▶ Data for this exercise:
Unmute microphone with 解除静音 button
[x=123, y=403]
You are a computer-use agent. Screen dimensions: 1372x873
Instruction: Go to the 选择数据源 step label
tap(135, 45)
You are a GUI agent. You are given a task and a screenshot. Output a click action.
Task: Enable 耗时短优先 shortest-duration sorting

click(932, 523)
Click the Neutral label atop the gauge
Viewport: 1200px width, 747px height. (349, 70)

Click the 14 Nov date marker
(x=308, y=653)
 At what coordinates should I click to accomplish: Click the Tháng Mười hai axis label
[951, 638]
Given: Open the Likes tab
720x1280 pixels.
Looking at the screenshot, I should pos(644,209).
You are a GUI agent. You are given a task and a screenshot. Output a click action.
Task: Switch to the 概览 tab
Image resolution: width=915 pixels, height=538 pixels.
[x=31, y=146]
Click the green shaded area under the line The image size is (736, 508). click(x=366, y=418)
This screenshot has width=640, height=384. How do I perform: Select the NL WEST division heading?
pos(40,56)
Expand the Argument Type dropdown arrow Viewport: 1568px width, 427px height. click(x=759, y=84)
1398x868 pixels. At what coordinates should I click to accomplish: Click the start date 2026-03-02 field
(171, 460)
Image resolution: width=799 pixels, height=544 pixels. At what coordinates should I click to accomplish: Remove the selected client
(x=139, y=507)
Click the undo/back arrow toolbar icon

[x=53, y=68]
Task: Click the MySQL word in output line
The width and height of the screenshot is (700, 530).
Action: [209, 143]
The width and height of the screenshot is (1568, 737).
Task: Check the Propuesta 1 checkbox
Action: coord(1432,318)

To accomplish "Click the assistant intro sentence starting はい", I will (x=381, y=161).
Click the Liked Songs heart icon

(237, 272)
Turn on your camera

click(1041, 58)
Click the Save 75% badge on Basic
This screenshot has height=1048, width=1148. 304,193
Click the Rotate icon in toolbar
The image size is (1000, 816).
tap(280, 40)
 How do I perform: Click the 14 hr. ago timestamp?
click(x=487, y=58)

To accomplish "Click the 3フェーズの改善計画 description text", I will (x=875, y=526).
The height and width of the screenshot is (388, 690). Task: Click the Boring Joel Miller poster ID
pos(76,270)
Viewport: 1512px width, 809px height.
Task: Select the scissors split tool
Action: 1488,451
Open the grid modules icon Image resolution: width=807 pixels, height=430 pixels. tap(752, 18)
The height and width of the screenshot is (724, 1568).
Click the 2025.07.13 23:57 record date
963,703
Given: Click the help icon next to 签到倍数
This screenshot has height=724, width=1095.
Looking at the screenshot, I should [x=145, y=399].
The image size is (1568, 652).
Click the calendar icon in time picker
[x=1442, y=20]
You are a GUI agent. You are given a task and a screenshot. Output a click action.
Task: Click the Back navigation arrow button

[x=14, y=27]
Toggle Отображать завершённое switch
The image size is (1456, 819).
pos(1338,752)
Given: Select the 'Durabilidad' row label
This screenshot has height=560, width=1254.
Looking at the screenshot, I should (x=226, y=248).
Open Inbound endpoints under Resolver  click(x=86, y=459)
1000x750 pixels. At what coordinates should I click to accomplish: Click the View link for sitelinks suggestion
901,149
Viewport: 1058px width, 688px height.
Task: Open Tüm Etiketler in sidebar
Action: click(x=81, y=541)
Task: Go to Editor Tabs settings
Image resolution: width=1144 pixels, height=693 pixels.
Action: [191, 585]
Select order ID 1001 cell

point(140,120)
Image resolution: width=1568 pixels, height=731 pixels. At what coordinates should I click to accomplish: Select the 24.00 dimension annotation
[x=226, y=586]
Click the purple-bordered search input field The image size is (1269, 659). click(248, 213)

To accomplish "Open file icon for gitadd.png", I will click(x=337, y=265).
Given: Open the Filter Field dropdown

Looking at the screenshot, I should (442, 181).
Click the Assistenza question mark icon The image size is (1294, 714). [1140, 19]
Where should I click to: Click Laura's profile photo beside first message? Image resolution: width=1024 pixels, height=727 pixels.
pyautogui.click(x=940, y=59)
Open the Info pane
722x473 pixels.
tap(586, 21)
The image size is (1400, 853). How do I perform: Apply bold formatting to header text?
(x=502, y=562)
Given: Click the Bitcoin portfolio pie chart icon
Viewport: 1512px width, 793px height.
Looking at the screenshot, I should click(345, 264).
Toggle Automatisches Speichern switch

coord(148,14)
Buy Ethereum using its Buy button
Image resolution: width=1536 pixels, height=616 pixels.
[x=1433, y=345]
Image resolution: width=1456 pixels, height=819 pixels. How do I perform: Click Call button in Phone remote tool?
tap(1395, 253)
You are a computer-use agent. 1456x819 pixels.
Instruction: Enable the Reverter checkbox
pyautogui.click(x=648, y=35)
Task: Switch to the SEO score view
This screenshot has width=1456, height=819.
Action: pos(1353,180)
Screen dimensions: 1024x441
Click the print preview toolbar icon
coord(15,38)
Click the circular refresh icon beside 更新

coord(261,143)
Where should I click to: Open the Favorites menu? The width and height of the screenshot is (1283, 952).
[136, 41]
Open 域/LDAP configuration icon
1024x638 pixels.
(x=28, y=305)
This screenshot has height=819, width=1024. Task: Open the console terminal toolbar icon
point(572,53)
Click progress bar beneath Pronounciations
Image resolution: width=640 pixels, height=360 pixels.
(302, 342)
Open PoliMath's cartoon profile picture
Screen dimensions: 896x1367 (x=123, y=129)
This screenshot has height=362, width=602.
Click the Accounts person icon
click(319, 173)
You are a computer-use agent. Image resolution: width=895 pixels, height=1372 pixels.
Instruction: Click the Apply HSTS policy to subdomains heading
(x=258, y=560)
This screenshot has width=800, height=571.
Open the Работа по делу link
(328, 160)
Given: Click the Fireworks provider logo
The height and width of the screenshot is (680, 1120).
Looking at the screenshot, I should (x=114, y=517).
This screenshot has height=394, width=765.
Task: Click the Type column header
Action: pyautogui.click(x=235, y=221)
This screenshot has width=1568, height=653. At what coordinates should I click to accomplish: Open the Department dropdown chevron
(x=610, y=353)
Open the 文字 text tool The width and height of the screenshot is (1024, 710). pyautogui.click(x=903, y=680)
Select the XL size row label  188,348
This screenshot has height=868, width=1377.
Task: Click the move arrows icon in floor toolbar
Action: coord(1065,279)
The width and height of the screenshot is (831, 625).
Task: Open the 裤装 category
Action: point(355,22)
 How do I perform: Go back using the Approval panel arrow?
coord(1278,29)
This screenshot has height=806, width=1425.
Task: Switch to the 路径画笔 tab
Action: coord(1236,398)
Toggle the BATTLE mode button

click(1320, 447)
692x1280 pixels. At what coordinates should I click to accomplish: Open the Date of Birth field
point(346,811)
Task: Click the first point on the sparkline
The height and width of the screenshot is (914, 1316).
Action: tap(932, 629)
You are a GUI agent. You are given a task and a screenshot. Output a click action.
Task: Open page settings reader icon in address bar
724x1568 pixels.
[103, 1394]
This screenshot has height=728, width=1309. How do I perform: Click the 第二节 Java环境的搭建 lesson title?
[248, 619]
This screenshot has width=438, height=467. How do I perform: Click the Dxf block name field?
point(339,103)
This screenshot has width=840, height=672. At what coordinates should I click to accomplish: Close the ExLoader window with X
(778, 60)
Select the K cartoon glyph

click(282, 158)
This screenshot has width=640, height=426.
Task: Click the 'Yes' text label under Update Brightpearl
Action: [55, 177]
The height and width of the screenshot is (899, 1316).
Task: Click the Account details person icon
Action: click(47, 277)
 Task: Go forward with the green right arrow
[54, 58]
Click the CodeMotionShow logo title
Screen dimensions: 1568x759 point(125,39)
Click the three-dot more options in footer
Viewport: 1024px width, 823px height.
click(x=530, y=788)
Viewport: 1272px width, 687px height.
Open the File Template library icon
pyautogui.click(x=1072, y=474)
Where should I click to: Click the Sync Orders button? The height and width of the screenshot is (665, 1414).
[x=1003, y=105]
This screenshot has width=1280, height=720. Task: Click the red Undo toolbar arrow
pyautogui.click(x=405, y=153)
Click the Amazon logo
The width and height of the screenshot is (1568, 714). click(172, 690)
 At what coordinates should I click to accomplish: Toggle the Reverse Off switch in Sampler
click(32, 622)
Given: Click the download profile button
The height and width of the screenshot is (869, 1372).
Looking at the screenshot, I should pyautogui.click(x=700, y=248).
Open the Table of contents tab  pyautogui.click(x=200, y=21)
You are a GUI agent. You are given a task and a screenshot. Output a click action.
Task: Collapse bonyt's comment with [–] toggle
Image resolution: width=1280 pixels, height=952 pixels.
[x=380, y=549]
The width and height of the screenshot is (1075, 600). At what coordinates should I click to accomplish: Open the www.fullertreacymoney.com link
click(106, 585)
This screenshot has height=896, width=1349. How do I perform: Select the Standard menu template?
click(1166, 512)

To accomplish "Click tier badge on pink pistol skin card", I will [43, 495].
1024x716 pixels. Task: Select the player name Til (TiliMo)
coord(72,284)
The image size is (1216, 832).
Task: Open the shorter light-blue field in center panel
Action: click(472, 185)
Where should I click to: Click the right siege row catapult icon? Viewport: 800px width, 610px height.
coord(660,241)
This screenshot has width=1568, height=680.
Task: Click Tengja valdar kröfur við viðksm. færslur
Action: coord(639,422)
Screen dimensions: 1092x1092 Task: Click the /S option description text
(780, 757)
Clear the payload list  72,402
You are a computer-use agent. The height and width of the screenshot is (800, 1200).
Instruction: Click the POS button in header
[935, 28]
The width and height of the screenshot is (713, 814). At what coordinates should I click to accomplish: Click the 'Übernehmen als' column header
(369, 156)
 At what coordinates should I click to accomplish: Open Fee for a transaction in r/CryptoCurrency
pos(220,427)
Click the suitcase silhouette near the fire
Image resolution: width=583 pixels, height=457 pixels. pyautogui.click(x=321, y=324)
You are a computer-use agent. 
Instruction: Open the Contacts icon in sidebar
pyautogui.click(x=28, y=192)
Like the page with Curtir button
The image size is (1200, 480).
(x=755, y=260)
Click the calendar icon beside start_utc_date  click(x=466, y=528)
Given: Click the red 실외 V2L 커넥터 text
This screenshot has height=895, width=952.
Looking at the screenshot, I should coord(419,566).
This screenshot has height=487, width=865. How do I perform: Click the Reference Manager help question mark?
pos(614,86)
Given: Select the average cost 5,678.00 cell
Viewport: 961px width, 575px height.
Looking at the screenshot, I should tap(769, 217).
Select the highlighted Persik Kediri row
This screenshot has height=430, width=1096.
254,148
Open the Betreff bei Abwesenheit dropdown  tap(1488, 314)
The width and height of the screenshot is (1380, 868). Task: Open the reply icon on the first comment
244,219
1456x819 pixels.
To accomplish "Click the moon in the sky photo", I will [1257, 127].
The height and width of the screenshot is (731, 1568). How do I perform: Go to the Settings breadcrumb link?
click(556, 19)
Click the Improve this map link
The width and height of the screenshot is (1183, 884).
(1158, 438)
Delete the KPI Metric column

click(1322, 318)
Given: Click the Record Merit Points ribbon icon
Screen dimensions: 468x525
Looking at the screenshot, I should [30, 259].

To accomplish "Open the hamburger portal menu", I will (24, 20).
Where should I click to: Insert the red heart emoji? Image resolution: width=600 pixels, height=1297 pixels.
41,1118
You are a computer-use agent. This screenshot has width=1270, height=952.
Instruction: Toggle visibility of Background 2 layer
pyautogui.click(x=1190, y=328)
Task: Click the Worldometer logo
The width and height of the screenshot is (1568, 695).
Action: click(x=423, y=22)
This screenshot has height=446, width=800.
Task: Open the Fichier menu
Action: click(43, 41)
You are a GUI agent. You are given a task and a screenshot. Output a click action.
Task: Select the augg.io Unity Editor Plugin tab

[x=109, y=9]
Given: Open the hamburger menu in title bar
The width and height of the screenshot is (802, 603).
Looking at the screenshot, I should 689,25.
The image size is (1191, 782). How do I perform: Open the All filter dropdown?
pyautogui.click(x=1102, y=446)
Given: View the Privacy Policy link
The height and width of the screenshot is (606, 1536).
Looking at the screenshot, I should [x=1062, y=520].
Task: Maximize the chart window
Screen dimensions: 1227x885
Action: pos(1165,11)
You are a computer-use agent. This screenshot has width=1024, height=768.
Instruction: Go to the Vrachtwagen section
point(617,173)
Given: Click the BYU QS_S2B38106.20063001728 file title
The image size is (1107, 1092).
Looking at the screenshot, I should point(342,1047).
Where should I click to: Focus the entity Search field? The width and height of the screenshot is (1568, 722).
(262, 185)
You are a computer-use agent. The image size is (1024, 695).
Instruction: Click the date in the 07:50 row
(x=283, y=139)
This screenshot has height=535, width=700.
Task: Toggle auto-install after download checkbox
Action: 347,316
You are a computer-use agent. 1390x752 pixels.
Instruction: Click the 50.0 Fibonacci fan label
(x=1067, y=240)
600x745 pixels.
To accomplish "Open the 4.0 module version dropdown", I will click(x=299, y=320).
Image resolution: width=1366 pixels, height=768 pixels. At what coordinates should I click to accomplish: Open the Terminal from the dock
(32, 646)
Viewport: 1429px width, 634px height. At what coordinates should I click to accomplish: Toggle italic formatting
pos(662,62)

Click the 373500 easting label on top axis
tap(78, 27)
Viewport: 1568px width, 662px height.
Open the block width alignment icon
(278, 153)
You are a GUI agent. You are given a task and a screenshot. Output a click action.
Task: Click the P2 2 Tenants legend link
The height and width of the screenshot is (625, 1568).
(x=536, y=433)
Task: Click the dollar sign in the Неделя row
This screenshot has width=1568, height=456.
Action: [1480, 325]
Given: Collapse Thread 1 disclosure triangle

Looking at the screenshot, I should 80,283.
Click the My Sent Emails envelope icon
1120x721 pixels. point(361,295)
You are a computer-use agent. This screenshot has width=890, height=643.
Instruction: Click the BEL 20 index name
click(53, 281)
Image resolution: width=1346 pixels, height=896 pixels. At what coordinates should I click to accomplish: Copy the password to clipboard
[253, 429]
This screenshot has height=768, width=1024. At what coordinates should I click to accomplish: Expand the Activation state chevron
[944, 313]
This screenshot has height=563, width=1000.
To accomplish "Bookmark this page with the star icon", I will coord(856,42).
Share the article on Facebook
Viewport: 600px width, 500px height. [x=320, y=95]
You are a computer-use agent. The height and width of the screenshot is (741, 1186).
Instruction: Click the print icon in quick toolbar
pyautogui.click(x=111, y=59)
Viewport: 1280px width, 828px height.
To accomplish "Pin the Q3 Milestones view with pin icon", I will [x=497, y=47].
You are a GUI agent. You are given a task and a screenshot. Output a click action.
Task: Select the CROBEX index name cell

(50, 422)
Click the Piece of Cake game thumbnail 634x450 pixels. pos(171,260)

▶ Activity: The answer must consist of each line in the entries above that includes "page".

▶ Expected output:
Task: Open page settings reader icon in address bar
Like the page with Curtir button
To accomplish "Bookmark this page with the star icon", I will coord(856,42).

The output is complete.